# [Input material]

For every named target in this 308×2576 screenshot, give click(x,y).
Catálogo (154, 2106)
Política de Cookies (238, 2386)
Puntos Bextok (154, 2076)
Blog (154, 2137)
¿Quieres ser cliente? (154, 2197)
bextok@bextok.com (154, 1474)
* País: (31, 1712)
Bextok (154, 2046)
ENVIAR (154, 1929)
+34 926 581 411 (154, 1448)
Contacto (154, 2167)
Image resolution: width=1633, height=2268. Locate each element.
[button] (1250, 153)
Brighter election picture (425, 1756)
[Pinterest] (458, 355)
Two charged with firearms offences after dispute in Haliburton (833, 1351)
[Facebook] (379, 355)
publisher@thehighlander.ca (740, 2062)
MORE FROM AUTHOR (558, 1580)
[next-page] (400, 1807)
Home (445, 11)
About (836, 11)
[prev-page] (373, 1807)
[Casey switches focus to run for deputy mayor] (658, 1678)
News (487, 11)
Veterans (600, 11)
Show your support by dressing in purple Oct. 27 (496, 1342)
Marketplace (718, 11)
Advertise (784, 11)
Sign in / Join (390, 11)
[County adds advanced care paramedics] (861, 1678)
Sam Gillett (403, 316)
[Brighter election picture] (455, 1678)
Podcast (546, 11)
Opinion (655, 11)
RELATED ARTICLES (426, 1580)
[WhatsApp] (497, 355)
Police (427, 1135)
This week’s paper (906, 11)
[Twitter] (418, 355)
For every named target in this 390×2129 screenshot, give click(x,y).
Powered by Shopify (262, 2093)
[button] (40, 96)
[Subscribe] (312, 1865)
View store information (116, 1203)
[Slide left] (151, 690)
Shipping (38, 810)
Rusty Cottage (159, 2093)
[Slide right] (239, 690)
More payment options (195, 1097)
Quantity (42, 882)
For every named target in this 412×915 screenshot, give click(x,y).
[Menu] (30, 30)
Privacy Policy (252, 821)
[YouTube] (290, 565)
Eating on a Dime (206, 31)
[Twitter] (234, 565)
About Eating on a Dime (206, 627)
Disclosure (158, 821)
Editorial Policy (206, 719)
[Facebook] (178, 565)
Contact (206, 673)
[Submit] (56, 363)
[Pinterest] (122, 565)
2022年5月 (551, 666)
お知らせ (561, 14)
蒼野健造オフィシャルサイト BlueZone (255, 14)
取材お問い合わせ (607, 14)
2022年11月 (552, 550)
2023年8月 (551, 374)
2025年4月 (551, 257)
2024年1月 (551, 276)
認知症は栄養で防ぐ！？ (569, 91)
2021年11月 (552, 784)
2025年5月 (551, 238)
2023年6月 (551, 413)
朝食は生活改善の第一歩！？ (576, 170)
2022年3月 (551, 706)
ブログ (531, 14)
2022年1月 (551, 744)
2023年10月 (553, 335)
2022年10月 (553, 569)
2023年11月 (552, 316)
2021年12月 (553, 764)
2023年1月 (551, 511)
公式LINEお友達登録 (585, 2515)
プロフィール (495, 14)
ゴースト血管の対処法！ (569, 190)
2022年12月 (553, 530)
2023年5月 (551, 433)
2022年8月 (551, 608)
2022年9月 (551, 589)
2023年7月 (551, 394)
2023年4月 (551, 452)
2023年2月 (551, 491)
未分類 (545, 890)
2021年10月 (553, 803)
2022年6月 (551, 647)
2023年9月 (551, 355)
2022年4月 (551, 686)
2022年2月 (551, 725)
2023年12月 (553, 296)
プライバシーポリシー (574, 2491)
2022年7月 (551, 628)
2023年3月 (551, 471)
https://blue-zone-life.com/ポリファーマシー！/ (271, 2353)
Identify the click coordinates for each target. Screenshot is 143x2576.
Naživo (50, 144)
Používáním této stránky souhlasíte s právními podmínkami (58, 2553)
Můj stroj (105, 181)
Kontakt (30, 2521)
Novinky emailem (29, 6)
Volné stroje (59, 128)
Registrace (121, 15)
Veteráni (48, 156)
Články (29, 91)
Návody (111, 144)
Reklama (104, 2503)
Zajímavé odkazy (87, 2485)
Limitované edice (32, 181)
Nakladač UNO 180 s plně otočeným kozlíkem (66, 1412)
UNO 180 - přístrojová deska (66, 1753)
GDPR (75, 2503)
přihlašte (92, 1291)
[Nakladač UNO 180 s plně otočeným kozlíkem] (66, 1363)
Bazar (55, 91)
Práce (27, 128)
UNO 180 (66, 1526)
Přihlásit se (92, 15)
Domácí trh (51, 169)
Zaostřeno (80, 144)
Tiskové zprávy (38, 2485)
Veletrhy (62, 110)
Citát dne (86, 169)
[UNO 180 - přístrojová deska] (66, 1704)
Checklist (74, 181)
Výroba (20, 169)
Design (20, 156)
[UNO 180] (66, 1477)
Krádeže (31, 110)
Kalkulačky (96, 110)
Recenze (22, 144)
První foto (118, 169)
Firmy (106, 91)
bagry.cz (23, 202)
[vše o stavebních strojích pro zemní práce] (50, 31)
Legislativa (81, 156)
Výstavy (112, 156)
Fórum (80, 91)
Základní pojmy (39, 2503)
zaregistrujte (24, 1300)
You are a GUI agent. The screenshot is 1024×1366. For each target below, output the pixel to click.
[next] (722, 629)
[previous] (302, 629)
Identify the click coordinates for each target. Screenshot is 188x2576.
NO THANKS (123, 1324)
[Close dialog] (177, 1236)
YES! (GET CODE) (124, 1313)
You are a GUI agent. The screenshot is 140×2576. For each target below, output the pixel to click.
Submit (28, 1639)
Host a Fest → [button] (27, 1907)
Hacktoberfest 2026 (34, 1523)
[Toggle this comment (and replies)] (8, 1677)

# [What is expected]
The expected response reproduces all of the data precisely.

# [Response to this exercise]
For every named target in this 308×2576 screenshot, give click(x,y).
Catálogo (154, 2106)
Política de Cookies (238, 2386)
Puntos Bextok (154, 2076)
Blog (154, 2137)
¿Quieres ser cliente? (154, 2197)
bextok@bextok.com (154, 1474)
* País: (31, 1712)
Bextok (154, 2046)
ENVIAR (154, 1929)
+34 926 581 411 (154, 1448)
Contacto (154, 2167)
Image resolution: width=1633, height=2268. Locate each element.
[button] (1250, 153)
Brighter election picture (425, 1756)
[Pinterest] (458, 355)
Two charged with firearms offences after dispute in Haliburton (833, 1351)
[Facebook] (379, 355)
publisher@thehighlander.ca (740, 2062)
MORE FROM AUTHOR (558, 1580)
[next-page] (400, 1807)
Home (445, 11)
About (836, 11)
[prev-page] (373, 1807)
[Casey switches focus to run for deputy mayor] (658, 1678)
News (487, 11)
Veterans (600, 11)
Show your support by dressing in purple Oct. 27 (496, 1342)
Marketplace (718, 11)
Advertise (784, 11)
Sign in / Join (390, 11)
[County adds advanced care paramedics] (861, 1678)
Sam Gillett (403, 316)
[Brighter election picture] (455, 1678)
Podcast (546, 11)
Opinion (655, 11)
RELATED ARTICLES (426, 1580)
[WhatsApp] (497, 355)
Police (427, 1135)
This week’s paper (906, 11)
[Twitter] (418, 355)
For every named target in this 390×2129 screenshot, give click(x,y).
Powered by Shopify (262, 2093)
[button] (40, 96)
[Subscribe] (312, 1865)
View store information (116, 1203)
[Slide left] (151, 690)
Shipping (38, 810)
Rusty Cottage (159, 2093)
[Slide right] (239, 690)
More payment options (195, 1097)
Quantity (42, 882)
For every named target in this 412×915 screenshot, give click(x,y).
[Menu] (30, 30)
Privacy Policy (252, 821)
[YouTube] (290, 565)
Eating on a Dime (206, 31)
[Twitter] (234, 565)
About Eating on a Dime (206, 627)
Disclosure (158, 821)
Editorial Policy (206, 719)
[Facebook] (178, 565)
Contact (206, 673)
[Submit] (56, 363)
[Pinterest] (122, 565)
2022年5月 (551, 666)
お知らせ (561, 14)
蒼野健造オフィシャルサイト BlueZone (255, 14)
取材お問い合わせ (607, 14)
2022年11月 (552, 550)
2023年8月 (551, 374)
2025年4月 (551, 257)
2024年1月 (551, 276)
認知症は栄養で防ぐ！？ (569, 91)
2021年11月 (552, 784)
2025年5月 (551, 238)
2023年6月 (551, 413)
朝食は生活改善の第一歩！？ (576, 170)
2022年3月 (551, 706)
ブログ (531, 14)
2022年1月 (551, 744)
2023年10月 (553, 335)
2022年10月 (553, 569)
2023年11月 (552, 316)
2021年12月 (553, 764)
2023年1月 (551, 511)
公式LINEお友達登録 (585, 2515)
プロフィール (495, 14)
ゴースト血管の対処法！ (569, 190)
2022年12月 (553, 530)
2023年5月 (551, 433)
2022年8月 (551, 608)
2022年9月 (551, 589)
2023年7月 (551, 394)
2023年4月 (551, 452)
2023年2月 (551, 491)
未分類 (545, 890)
2021年10月 (553, 803)
2022年6月 (551, 647)
2023年9月 (551, 355)
2022年4月 (551, 686)
2022年2月 (551, 725)
2023年12月 (553, 296)
プライバシーポリシー (574, 2491)
2022年7月 (551, 628)
2023年3月 (551, 471)
https://blue-zone-life.com/ポリファーマシー！/ (271, 2353)
Identify the click coordinates for each target. Screenshot is 143x2576.
Naživo (50, 144)
Používáním této stránky souhlasíte s právními podmínkami (58, 2553)
Můj stroj (105, 181)
Kontakt (30, 2521)
Novinky emailem (29, 6)
Volné stroje (59, 128)
Registrace (121, 15)
Veteráni (48, 156)
Články (29, 91)
Návody (111, 144)
Reklama (104, 2503)
Zajímavé odkazy (87, 2485)
Limitované edice (32, 181)
Nakladač UNO 180 s plně otočeným kozlíkem (66, 1412)
UNO 180 - přístrojová deska (66, 1753)
GDPR (75, 2503)
přihlašte (92, 1291)
[Nakladač UNO 180 s plně otočeným kozlíkem] (66, 1363)
Bazar (55, 91)
Práce (27, 128)
UNO 180 (66, 1526)
Přihlásit se (92, 15)
Domácí trh (51, 169)
Zaostřeno (80, 144)
Tiskové zprávy (38, 2485)
Veletrhy (62, 110)
Citát dne (86, 169)
[UNO 180 - přístrojová deska] (66, 1704)
Checklist (74, 181)
Výroba (20, 169)
Design (20, 156)
[UNO 180] (66, 1477)
Krádeže (31, 110)
Kalkulačky (96, 110)
Recenze (22, 144)
První foto (118, 169)
Firmy (106, 91)
bagry.cz (23, 202)
[vše o stavebních strojích pro zemní práce] (50, 31)
Legislativa (81, 156)
Výstavy (112, 156)
Fórum (80, 91)
Základní pojmy (39, 2503)
zaregistrujte (24, 1300)
You are a GUI agent. The screenshot is 1024×1366. For each target below, output the pixel to click.
[next] (722, 629)
[previous] (302, 629)
Identify the click coordinates for each target. Screenshot is 188x2576.
NO THANKS (123, 1324)
[Close dialog] (177, 1236)
YES! (GET CODE) (124, 1313)
You are a GUI agent. The screenshot is 140×2576. For each target below, output the pixel to click.
Submit (28, 1639)
Host a Fest → [button] (27, 1907)
Hacktoberfest 2026 (34, 1523)
[Toggle this comment (and replies)] (8, 1677)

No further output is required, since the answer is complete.